After leaving Mississippi, I drove into Louisiana and started over the miles and miles of causeway above Lake Ponchartrain. Having flown into New Orleans previously, I’ve not experienced the 23 miles of water, cypress, shanties, boats, birds and sun. Unfortunately, my arrival was timed wrong and I started hitting rush hour traffic. Driving a big rig with a toad (car in tow behind) is NOT my idea of relaxing, so I was looking forward to my gps getting me to the campground I’d been able to contact. Fortunately, that part went very well, BUT, when I pulled into the camp my alarm bells started going off. There was no one in the office (which didn’t have a door knob-only a hole where it should have been). There were several rigs in residence, mostly levee workers and roofers and carpenters there to fix the damage caused by hurricane Isaac earlier in the month. They assured me it was a safe place because the owner wore a gun on his hip, so none of the people out on the street would dare to come in! Not a high recommendation in my book, especially since big parts of the fence were blown over and tree limbs were still on the ground from the storm. But since I wasn’t ready to venture back out in that traffic, I unhooked Tracker and backed in, plugged in and turned on the water. I vegged for about an hour, then decided to turn on some electric, except there was none and the owner still wasn’t there.

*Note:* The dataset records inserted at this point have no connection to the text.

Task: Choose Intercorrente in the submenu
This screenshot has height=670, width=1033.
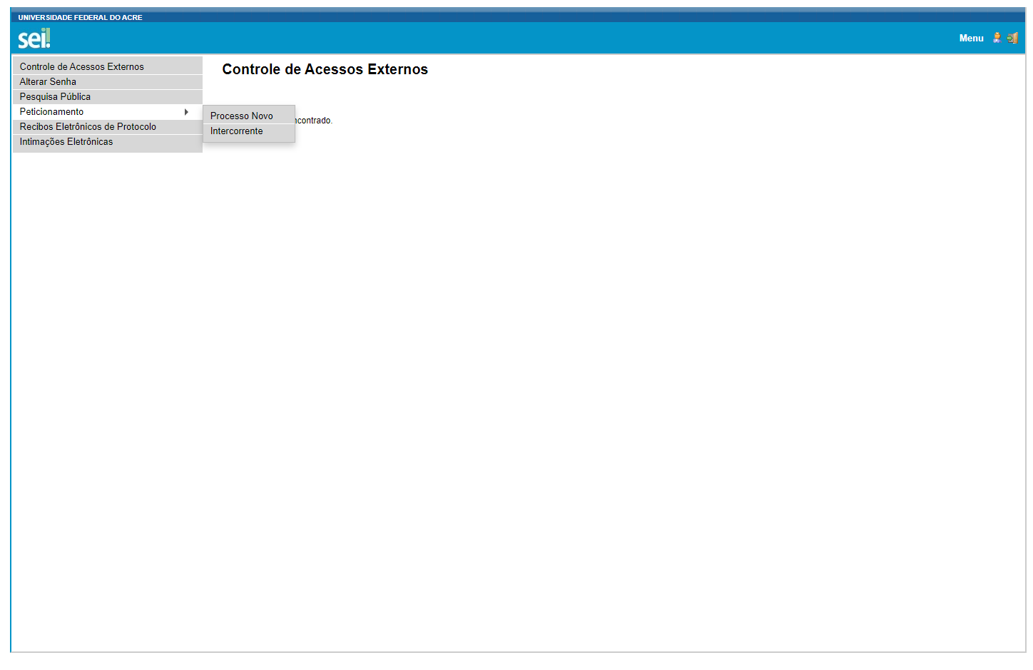Action: 236,131
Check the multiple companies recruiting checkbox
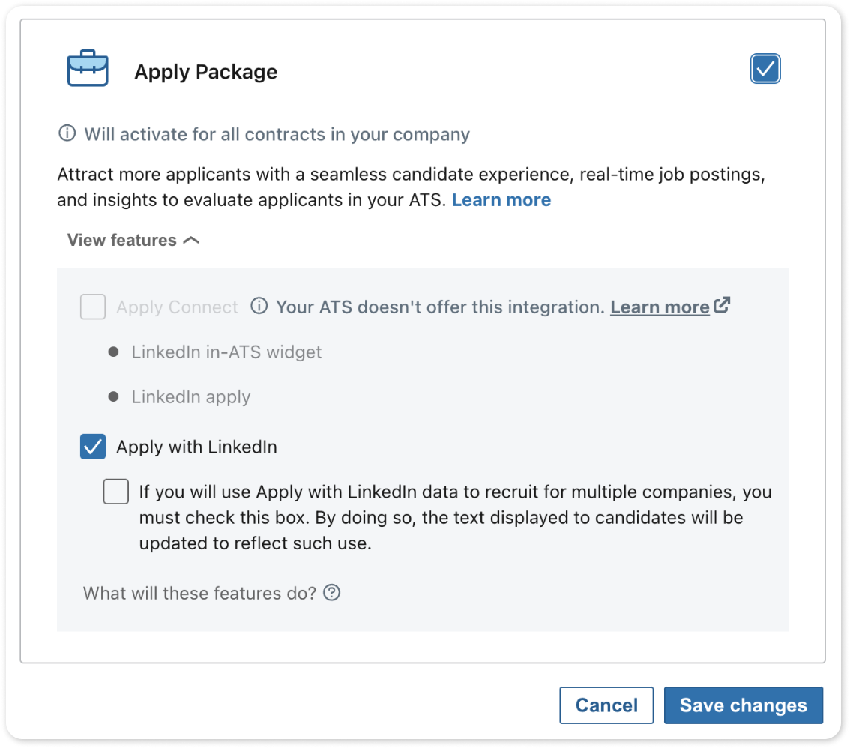The image size is (850, 748). (116, 492)
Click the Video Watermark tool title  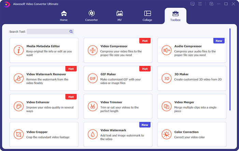point(113,130)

I decided that instead of braving it out for the night, I would try to get out of there before dark. I tried the original place I had wanted to go (phones weren’t working earlier in day); this time I got through and the gentleman I talked to asked where I was and he said, come away from there! – we’ll squeeze you in and told me to call him when I was 10 minutes away. I phoned him after the gps was confused by the first detour and he talked me through that and a couple more, then he met me out on the road and I followed him the last couple miles to the new park (gated, 24 security, fine fences, waterways, nice new clubhouse with food and live music, salt water swimming pool and hot tub, lots of big rigs-and insurance adjusters, roofers, cement contractors, carpenters working on Isaac clean-up). I found that a great many roads were being worked on-probably in preparation for the Superbowl this coming year.

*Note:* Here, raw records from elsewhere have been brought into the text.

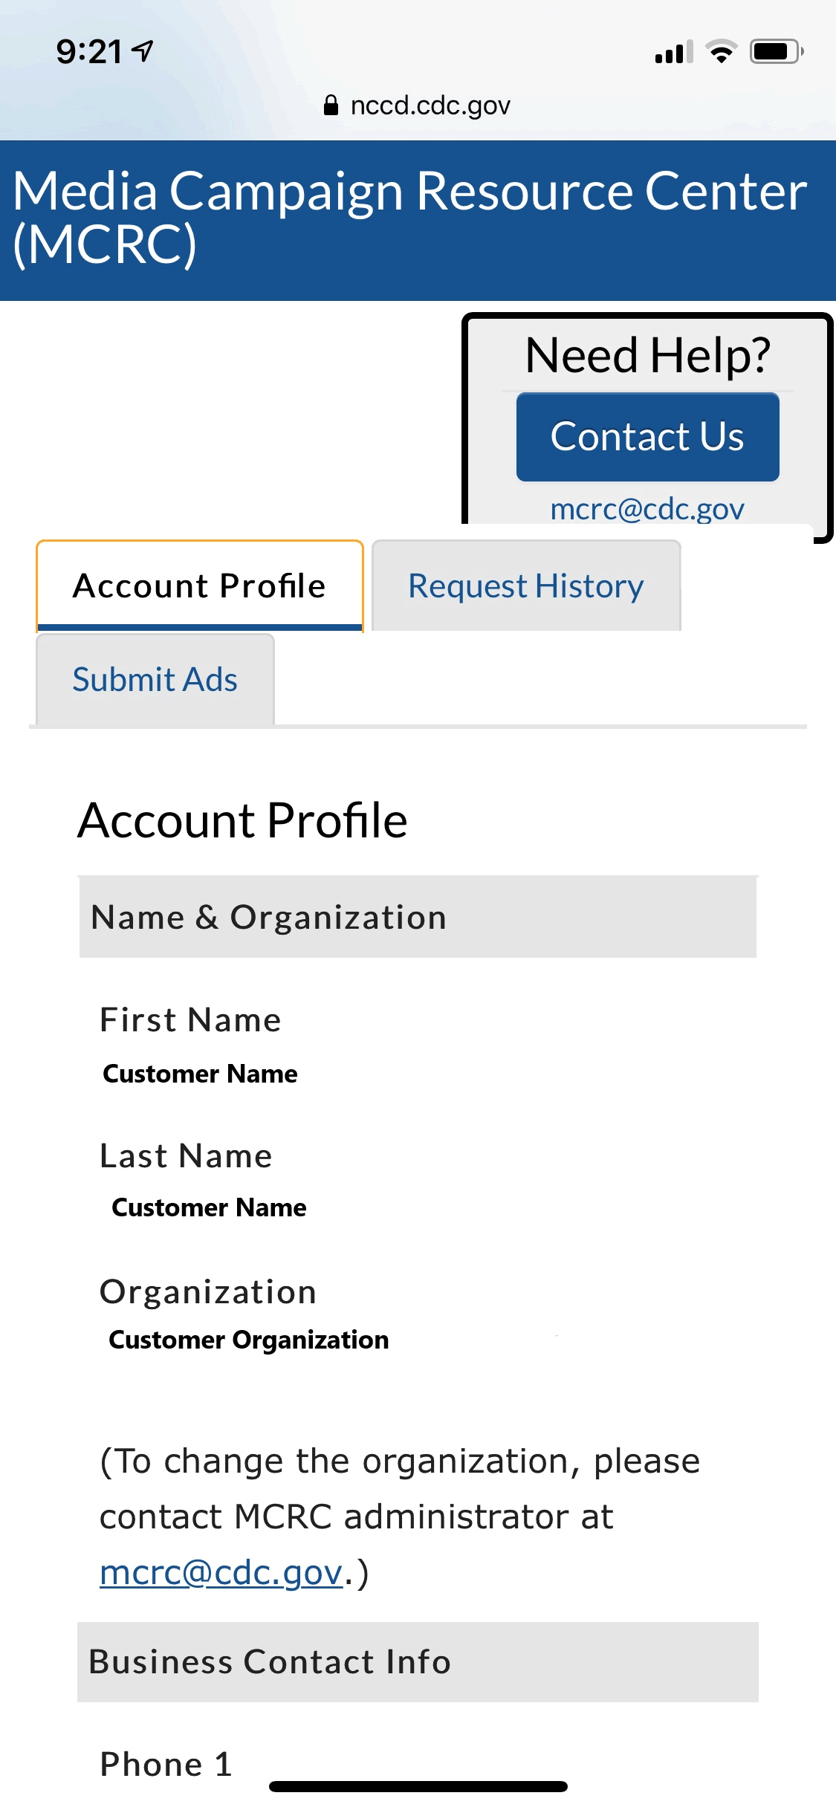This screenshot has height=1810, width=836.
Task: Click the Need Help? heading
Action: point(647,355)
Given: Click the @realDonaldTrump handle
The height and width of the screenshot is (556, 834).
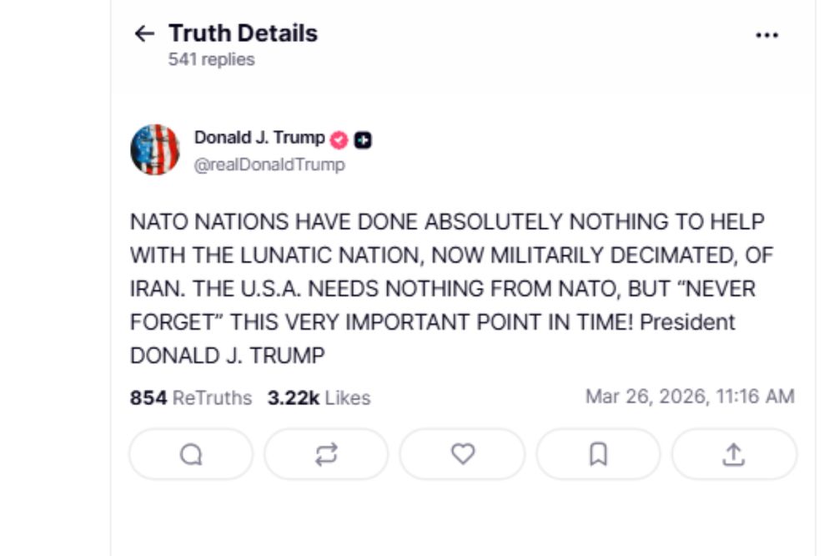Looking at the screenshot, I should [269, 164].
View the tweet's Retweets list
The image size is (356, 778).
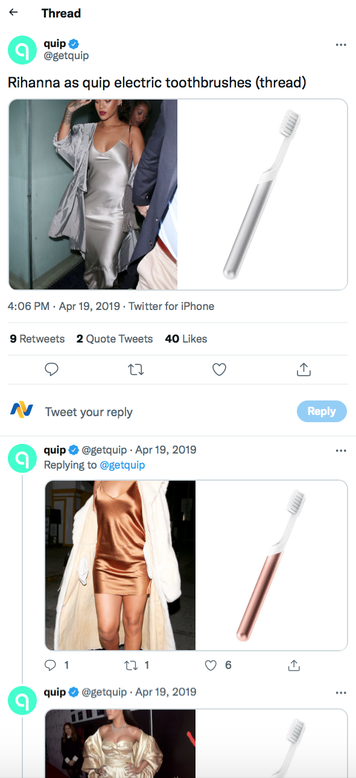(x=37, y=339)
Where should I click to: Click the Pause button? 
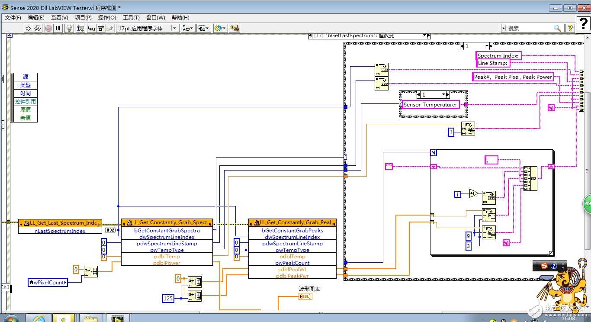coord(58,28)
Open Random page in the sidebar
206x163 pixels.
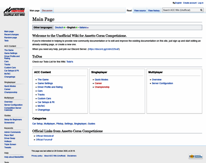pos(11,37)
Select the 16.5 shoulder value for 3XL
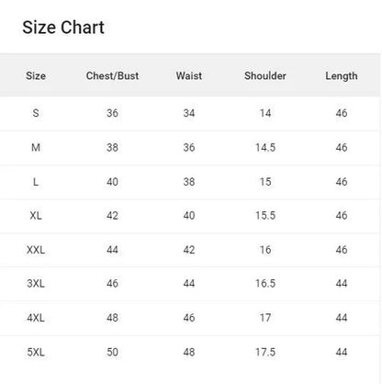382x384 pixels. (x=265, y=284)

Dan and John arrived the next day and on Friday we went out to River Road to tour some plantations. The ones that are left are either beautiful thanks to historical societies,or falling down, but there are not many left considering there used to be around 500 plantations just along that stretch of the Mississippi). The plantations grew sugar cane as their main crop, turning the planters into millionaires. The first one we visited was Destrehan Plantation. Some of their slaves were part of the slave revolt of 1811, and a trial court was convened on the porch that we walked on. The leaders of that failed revolt were beheaded and their heads were displayed on pikes in New Orleans! And I thought we left that behavior behind in England . . .
I utilized the shuttle from my campground on Saturday. On the way home later that night, I questioned one of the employees about what happened during Katrina there. Where I stayed was under 12′ of water and where two of the major levee breeches happened. Across the road from the park was an 10′ block levee wall meant to keep out the water, but actually held the water in after the storm surge and breech. Water poured over that wall and stayed there because of it, causing much damage. No wonder everything was new there (except the roads).